A Voice for the Voiceless
Erin Haines (an African American reporter for the AP who has covered race and civil rights since 2005) published an intriguing article this Friday on Barack Obama and American culture. She accurately, I think, noted that, “Obama’s candidacy is about race and it isn’t. It has illuminated the fact that black and white America don’t really know each other all that well, and has forced both sides to rethink what they thought they knew about each other and themselves.”Add to this the “near miss” that Hillary Clinton experienced in her run to be the first female nominee for President in a major American political party, and we all wonder whether racial and gender prejudices are finally crumbling in America.
You don’t have to be pro-Democrat, pro-Obama, or pro-Hillary-Clinton to be hesitantly excited about the prospects that Martin Luther King’s “I Have a Dream” speech may becoming a reality. Is the day at last dawning when the color of our skin and our gender is no longer looked upon as something that makes us lesser-than?
Being a “voice for the voiceless” is in my DNA. That’s why, with Karole Edwards, I co-authored Beyond the Suffering: Embracing the Legacy of African American Soul Care and Spiritual Direction. That’s why with Susan Ellis I am co-authoring Sacred Friendships: Listening to the Voices of Feminine Soul Care-Givers and Spiritual Directors.

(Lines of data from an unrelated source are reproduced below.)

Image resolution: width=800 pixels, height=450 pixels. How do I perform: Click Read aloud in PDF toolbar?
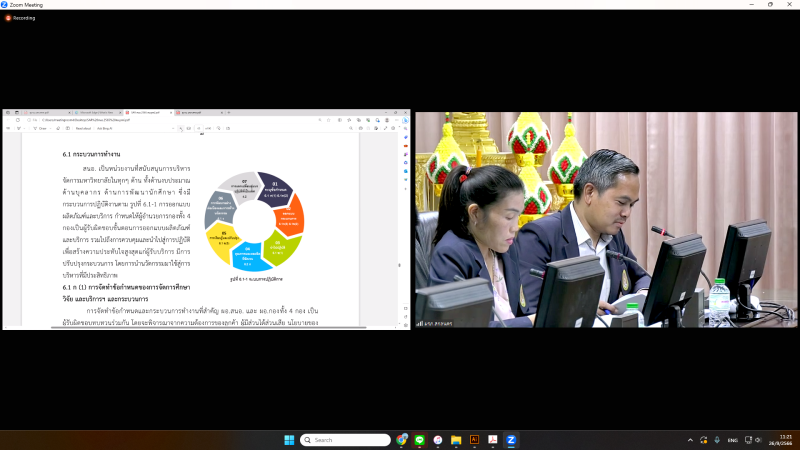coord(83,128)
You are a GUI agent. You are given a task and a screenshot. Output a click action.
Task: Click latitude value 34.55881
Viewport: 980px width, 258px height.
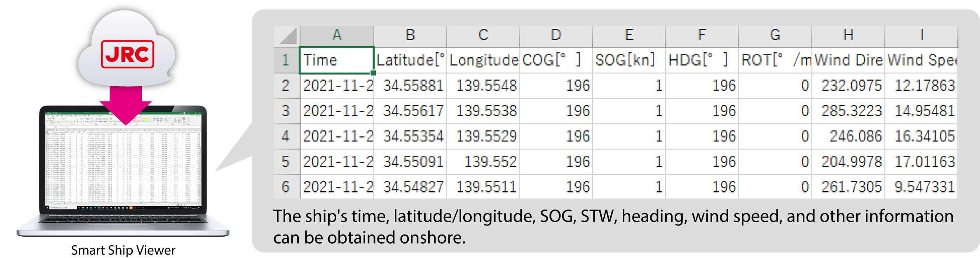pyautogui.click(x=413, y=86)

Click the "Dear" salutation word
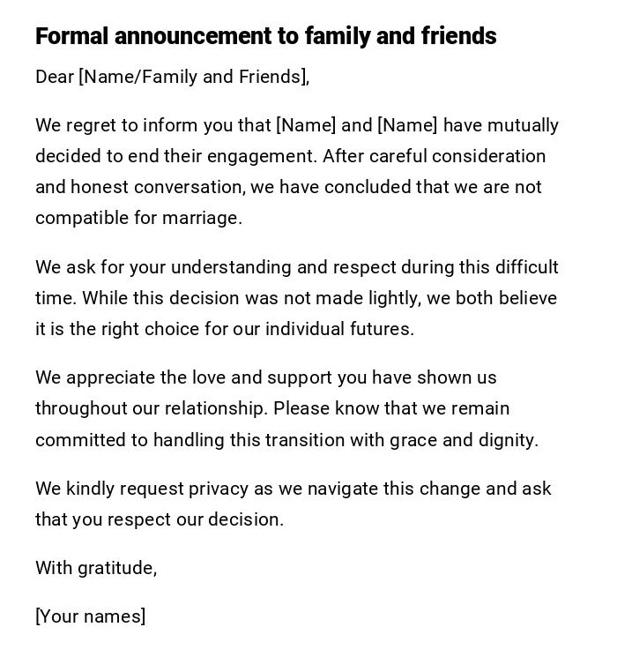[55, 77]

African Americans have a treasure of Christian spiritual care to offer all Americans. Christian women throughout Church history have a treasure to offer all Christians.

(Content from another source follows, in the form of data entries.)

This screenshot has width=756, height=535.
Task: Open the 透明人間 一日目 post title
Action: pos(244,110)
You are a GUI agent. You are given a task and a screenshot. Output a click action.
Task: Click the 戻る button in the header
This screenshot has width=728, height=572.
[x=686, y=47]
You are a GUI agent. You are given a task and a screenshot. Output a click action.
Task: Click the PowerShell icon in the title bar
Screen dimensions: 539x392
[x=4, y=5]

Reading the incredible wisdom of African Americans and women throughout church history buoys my spirits. It reminds me that God grants great spiritual abilities to all people of all races and both genders.
And . . . he gives great leadership abilities to all people of all races and both genders. Again, whether one is pro-Obama, pro-Hillary, or not, is not the specific issue for me personally. I am pro-respect, value, voice-for-the-voiceless. And I would like to think, along with Erin Haines, that maybe, just maybe, we Americans are at long last coming to a point where prejudices are crumbling in the face of mutual respect.